## 読解文
◇ ◇ ◇ ◇ ◇

Mozilla、研究開発助成プログラムMozilla Research Grantsの対象プロジェクトを発表

 Mozillaは11月28日、2018年後半のMozilla Research Grantsの対象プロジェクトを発表した。モノのWeb(Web of the Things)など、Mozillaがフォーカスする4分野4プロジェクトが選ばれた。

 Mozilla Research Grantsは、WebをオープンにするというMozillaのミッションの一部として、それにつながる研究開発を支援する助成プログラム。

 11月9日まで募集した最新ラウンドでは、「モノのWeb」、「コアのWeb技術」、「音声/言語/話し言葉」、「混合現実」の4つの分野からそれぞれ1つのプロジェクトを選んだ。助成金額は最大2万5000ドルとなっている。

 モノのWeb(WoT)では米ワシントン大学のインタラクションデザイン助教授のAudrey Desjardins氏がSchool of Art + Art History + Designで展開する「In)Visible Data: How home dwellers engage with domestic Web of Things data」が選ばれた。家庭におけるWoTのデータの取り組みの現状を分析したもので、将来の家庭でのWoTの方向性に重要と判断したという。

 コアのWeb技術では、イタリア・トリノ工科大学の制御とコンピュータエンジニア学部で助教授を務めるLuca Ardito氏のプロジェクトを選んだ。Ardito氏は「Algorithms clarity in Rust: advanced rate control and multi-thread support in rav1e」として、MozillaのRustプログラミング言語がコードのメンテナンス性を改善しながら複雑なアルゴリズムの実装を行うかを調べている。Mozillaはこの分野ではすでに、オープンでロイヤリティフリーのビデオエンコードフォーマット「AV1」に参加している。

◇ ◇ ◇ ◇ ◇

## 確認用データ
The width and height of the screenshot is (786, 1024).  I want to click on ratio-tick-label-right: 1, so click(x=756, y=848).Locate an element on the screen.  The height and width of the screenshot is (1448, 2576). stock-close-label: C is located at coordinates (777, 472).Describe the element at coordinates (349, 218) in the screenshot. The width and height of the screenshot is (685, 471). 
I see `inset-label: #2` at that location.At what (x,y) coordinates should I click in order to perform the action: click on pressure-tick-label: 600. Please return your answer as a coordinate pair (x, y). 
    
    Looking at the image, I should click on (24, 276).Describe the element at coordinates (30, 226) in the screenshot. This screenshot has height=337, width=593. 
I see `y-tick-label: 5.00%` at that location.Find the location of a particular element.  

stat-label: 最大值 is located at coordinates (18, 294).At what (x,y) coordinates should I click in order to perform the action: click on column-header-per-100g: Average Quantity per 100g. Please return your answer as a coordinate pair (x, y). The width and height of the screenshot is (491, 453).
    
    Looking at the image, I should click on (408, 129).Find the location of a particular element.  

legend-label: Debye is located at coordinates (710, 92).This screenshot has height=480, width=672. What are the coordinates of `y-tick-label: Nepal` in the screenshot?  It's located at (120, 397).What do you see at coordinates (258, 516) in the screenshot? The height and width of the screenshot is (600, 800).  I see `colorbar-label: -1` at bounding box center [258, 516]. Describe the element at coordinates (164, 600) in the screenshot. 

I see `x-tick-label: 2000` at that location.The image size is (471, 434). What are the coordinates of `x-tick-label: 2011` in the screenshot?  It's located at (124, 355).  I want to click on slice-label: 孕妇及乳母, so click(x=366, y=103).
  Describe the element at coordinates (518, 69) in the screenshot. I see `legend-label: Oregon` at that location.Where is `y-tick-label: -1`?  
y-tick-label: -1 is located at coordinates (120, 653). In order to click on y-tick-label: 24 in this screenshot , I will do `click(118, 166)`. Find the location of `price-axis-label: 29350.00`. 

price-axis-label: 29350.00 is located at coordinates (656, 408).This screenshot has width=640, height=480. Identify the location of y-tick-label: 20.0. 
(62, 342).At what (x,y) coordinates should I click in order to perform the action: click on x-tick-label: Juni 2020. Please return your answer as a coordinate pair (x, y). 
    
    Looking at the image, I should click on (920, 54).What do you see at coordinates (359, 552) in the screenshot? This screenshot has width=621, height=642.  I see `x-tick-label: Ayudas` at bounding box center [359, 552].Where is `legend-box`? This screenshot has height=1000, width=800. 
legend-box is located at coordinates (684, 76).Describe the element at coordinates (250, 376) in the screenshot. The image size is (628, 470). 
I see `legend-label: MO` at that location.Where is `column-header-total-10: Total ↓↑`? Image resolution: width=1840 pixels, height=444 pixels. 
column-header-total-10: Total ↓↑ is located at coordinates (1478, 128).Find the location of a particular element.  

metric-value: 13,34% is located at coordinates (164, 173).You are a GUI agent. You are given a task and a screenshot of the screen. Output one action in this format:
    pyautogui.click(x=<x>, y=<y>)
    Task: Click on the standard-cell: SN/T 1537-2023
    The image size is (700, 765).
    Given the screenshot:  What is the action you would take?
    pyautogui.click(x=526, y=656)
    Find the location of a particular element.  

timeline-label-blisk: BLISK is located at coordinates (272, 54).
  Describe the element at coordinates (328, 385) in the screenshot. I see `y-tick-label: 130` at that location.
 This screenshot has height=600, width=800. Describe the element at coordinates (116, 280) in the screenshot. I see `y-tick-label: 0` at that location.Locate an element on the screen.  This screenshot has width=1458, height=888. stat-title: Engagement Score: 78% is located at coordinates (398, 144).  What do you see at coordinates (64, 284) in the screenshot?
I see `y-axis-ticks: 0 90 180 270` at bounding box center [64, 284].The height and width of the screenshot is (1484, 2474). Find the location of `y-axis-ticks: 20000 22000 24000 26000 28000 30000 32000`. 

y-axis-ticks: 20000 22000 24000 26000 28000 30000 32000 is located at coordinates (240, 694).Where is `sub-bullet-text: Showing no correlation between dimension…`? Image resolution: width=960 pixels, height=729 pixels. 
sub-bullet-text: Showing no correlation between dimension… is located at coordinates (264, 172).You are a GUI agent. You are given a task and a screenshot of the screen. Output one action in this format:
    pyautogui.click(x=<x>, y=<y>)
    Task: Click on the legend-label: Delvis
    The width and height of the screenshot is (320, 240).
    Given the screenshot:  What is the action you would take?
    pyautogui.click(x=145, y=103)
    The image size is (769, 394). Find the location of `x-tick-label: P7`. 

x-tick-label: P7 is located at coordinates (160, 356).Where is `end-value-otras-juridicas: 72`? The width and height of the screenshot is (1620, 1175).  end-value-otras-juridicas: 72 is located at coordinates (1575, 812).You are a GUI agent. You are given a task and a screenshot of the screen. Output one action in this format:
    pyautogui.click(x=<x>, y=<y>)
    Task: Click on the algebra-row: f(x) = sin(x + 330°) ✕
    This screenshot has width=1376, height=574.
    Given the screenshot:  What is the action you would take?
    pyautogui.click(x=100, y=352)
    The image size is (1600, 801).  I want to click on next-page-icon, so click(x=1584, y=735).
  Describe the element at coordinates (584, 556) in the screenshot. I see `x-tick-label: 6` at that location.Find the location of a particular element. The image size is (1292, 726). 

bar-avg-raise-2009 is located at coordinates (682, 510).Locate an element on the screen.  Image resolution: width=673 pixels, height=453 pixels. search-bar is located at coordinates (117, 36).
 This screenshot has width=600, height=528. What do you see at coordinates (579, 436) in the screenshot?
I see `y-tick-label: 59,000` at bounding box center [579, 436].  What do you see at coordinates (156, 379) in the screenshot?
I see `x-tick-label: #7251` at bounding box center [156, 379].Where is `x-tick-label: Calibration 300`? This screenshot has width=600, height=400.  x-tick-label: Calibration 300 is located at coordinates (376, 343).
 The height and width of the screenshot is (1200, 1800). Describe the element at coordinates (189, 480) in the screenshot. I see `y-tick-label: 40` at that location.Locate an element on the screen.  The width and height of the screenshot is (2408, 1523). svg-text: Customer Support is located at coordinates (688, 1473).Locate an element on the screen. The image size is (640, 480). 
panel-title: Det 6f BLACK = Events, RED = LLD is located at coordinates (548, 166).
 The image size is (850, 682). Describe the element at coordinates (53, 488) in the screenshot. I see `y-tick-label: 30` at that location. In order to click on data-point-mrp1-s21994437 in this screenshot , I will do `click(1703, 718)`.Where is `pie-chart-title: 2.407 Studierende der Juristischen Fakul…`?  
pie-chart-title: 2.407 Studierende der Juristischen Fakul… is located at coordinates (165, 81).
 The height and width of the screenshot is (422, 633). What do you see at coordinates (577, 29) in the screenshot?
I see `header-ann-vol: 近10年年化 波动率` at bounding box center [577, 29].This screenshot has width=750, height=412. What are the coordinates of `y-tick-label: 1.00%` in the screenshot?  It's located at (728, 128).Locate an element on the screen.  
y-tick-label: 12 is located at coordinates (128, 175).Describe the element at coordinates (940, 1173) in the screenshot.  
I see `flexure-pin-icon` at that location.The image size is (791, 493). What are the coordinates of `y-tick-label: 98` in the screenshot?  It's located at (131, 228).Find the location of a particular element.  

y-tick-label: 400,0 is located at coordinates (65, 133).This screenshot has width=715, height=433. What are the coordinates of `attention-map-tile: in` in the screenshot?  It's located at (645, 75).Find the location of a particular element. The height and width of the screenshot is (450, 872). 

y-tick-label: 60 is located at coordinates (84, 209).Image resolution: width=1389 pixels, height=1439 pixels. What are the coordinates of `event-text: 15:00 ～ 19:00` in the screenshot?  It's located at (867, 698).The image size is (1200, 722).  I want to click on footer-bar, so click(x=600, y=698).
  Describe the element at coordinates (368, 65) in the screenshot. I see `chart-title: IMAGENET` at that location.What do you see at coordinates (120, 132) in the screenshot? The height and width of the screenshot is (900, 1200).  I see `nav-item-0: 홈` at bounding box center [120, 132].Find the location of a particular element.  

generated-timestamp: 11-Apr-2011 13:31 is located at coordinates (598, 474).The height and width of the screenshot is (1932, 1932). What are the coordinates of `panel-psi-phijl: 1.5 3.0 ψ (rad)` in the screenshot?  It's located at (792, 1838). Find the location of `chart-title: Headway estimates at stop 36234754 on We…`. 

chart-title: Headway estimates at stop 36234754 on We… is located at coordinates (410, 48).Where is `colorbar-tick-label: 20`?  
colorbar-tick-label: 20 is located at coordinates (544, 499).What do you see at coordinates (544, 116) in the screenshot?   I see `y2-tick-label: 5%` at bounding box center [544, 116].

◇ ◇ ◇ ◇ ◇

## 課題の詳細
Mozilla Research Grantsの記事から、「Mozilla、研究開発助成プログラムMozilla Research Grantsの対象プロジェクトを発表」から「万5000ドルとなっている。」までを、その語句も含めて一字一句変えずに引用してください。 これらのレコードは別の出典から取ったものである。

## 課題の解答
Mozilla、研究開発助成プログラムMozilla Research Grantsの対象プロジェクトを発表

 Mozillaは11月28日、2018年後半のMozilla Research Grantsの対象プロジェクトを発表した。モノのWeb(Web of the Things)など、Mozillaがフォーカスする4分野4プロジェクトが選ばれた。

 Mozilla Research Grantsは、WebをオープンにするというMozillaのミッションの一部として、それにつながる研究開発を支援する助成プログラム。

 11月9日まで募集した最新ラウンドでは、「モノのWeb」、「コアのWeb技術」、「音声/言語/話し言葉」、「混合現実」の4つの分野からそれぞれ1つのプロジェクトを選んだ。助成金額は最大2万5000ドルとなっている。